After an exhaustive reporting effort by staff writer Jennifer Biller and a week's worth of articles, this much is painfully clear: School consolidation ought to be a last resort in West Virginia, but in reality it's the first resort.
Who suffers? The same young people so many state officials are so fond of saying are "our future."
If state lawmakers really care about "our future," maybe we ought to think long and hard about our past.
Today, the state has about 354 students per public school. In 1960, West Virginia had about 164 kids to a school.
Really, now, how can twice as many students per school be a better thing?
In Walkersville, in Wallace ... all over the place, really ... abandoned schools are crumbling, and many kids make long, boring bus trips to attend classes.
Sure, the new consolidated schools can have some great features like neat science labs, lots of high-tech equipment and excellent teachers. But no way do they, or can they, have the same wonderful sense of community as the smaller, older schools.
That is a vital part of education -- and life -- that too often is overlooked today.
That said, lawmakers should study alternative ways to fund schools.
Maybe school districts that perform better than others, for example, ought to get more money from the School Building Authority, even if it is simply to build several new small schools instead of one new large one.
Lawmakers also ought to consider scrapping raising school funds through property taxes.
First, only landowners pay this tax.
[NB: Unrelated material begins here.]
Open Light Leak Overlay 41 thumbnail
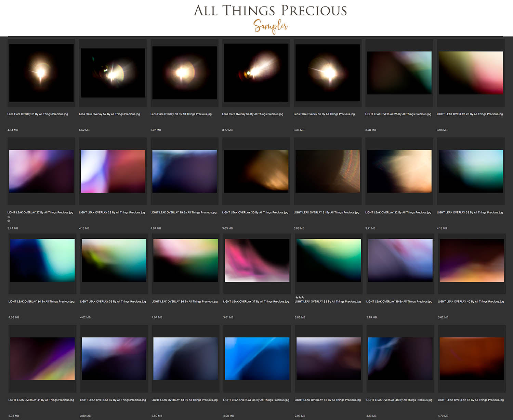The height and width of the screenshot is (420, 513). tap(42, 359)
People who rent don't, even though they send their kids to school, too.
Mainly, though, every kid in West Virginia ought to have an equal opportunity toward a great education. The way it stands now, kids in more affluent counties often tend to get better educations because the property tax base is much higher.
Legislators need to come up with a way to collect an equal tax from everyone in the state, then distribute the money evenly without it degenerating into pork-barrel politics.
Right now, the biggest schools get most of our tax dollars, while smaller ones usually get the wrecking ball. As the state careens toward the very likely -- and ugly -- possibility of regional schools with students crossing county lines, it's time for lawmakers to act.
We need smaller schools and more of a sense of community in these very trying times, instead of sprawling monoliths that very easily could become a melting pot for mediocrity.
State residents must demand much-needed change.